The Boundary Waters Treaty, which the United States and Canada agreed to in 1909, governs how the IJC operates. The organization looks into environmental issues in addition to approving the construction of dams, canals, and other infrastructure projects.
The hackers gave IJC 10 days to respond to their ransom demand, but they did not specify how much money they wanted in exchange for the files' unlocking.
One of the representatives claimed that steps were already being taken to address the issue. He remained silent, however, when asked whether the business alerted law enforcement or whether the cyberattack had an impact on internal systems. No information has been released regarding IJC's willingness to pay the ransom.

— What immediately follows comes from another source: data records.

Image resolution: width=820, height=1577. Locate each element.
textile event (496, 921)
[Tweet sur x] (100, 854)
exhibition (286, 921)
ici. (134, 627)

NoEscape hackers have taken credit for attacks on a German professional bar association, a college in Hawaii, as well as on Australian businesses, a hospital in Belgium, and manufacturing facilities in the United States and the Netherlands since they first surfaced in May.
Water supply companies are facing more and more relevant cybersecurity issues in the US. The Environmental Protection Agency (EPA) this year proposed new regulations that would mandate yearly system audits for businesses. Both federally and in each state, the bill is currently being discussed.
Recently, CISA declared that it would offer these businesses free vulnerability monitoring services.
Their proposal calls for automated weekly checks of water systems that not only identify flaws in resources that are accessible via the Internet but also suggest ways to fix them.